Stored data entries:
*** Begin section ***
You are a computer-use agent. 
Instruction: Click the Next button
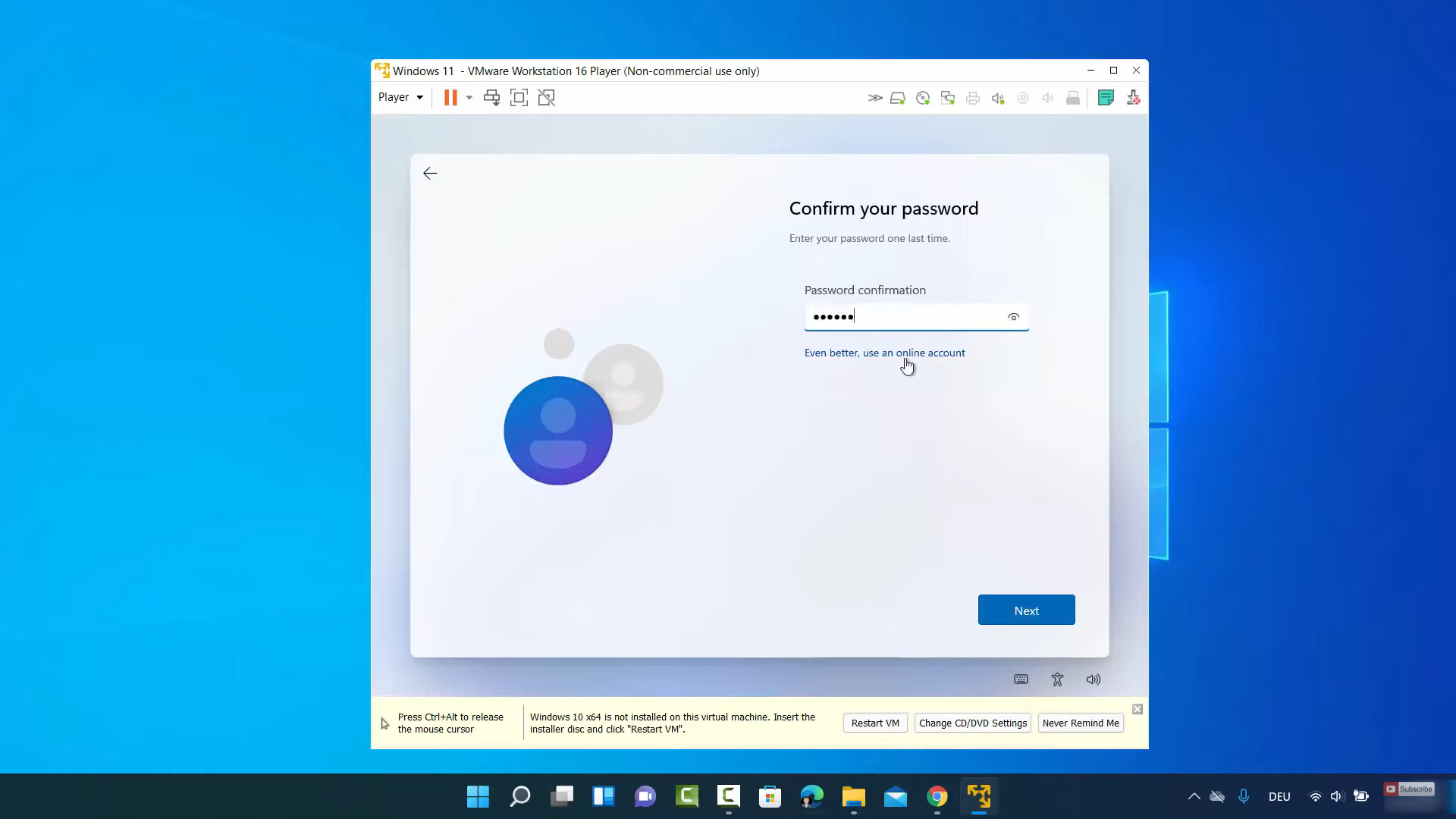1026,610
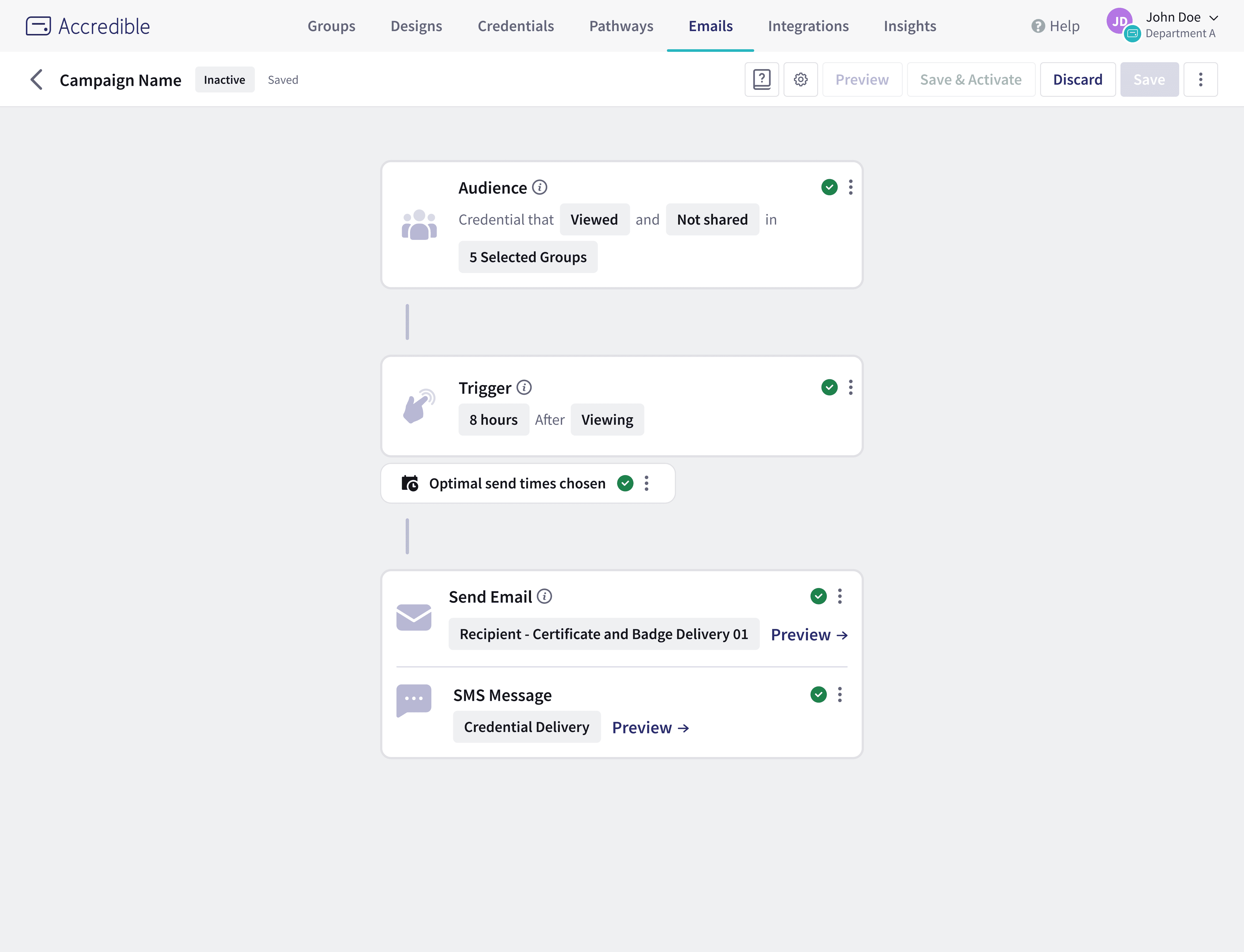Click the Send Email info icon
The width and height of the screenshot is (1244, 952).
coord(544,596)
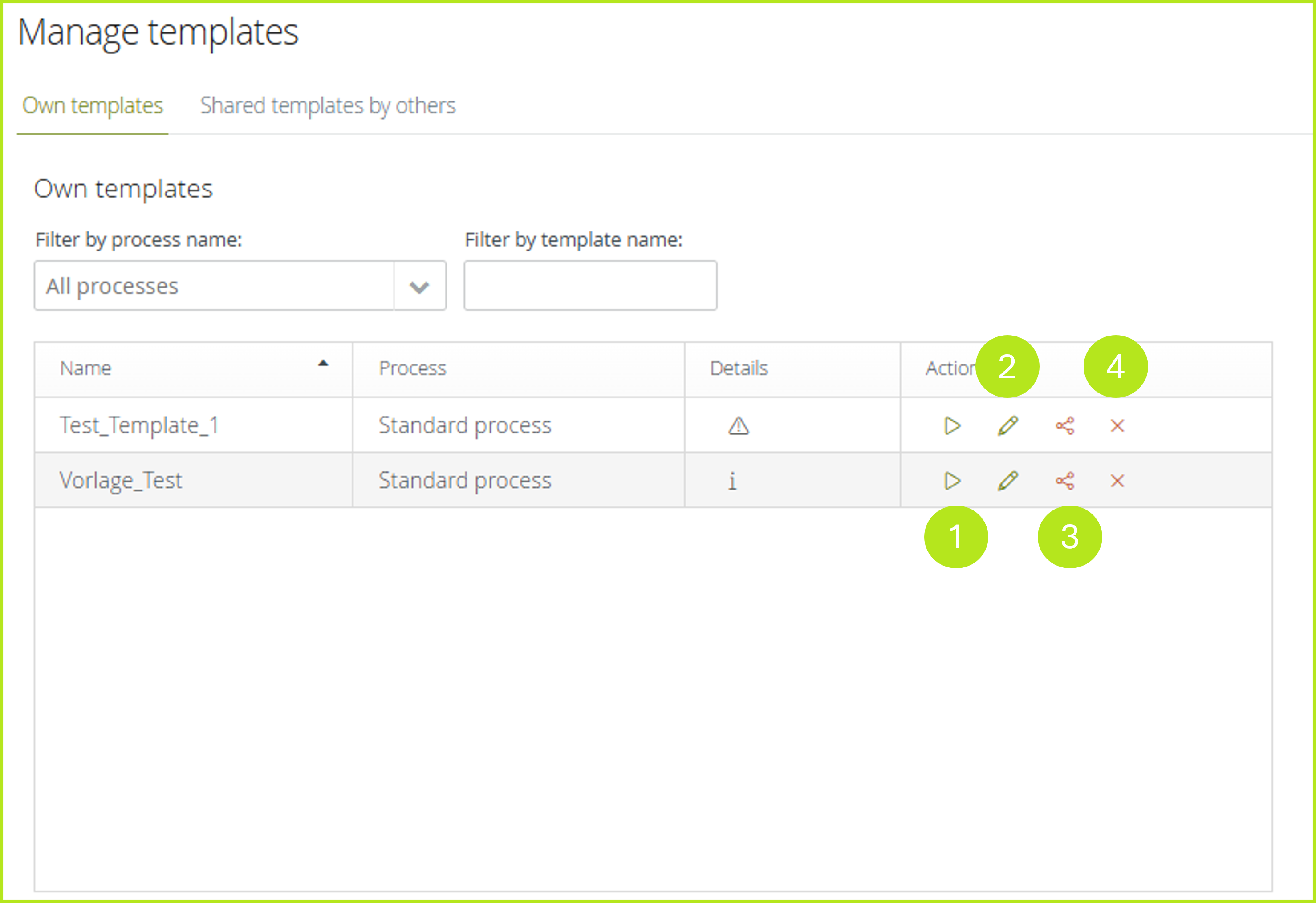This screenshot has width=1316, height=903.
Task: Switch to Own templates tab
Action: pyautogui.click(x=93, y=106)
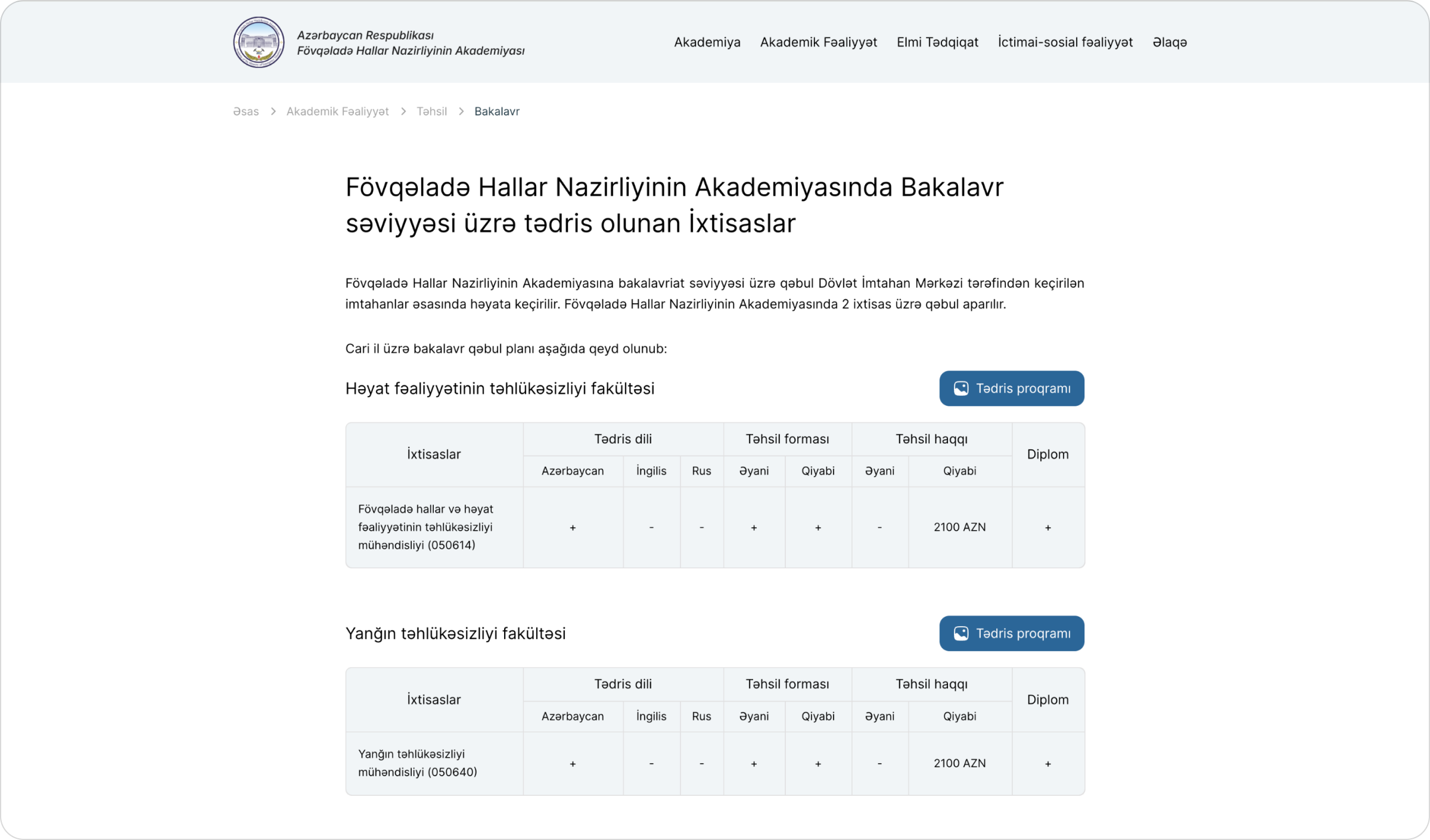Click the breadcrumb chevron after Akademik Fəaliyyət
Viewport: 1430px width, 840px height.
tap(403, 111)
*** End section ***
TASK OBJECTIVE: After removing the pictures, repeat the remaining records exactly.

EXERCISE SOLUTION:
You are a computer-use agent. 
Instruction: Click the Next button
1026,610
Click the Send Email info icon
The width and height of the screenshot is (1244, 952).
coord(544,596)
This screenshot has width=1316, height=903.
Task: Switch to Own templates tab
Action: pyautogui.click(x=93, y=106)
Click the breadcrumb chevron after Akademik Fəaliyyət
Viewport: 1430px width, 840px height.
tap(403, 111)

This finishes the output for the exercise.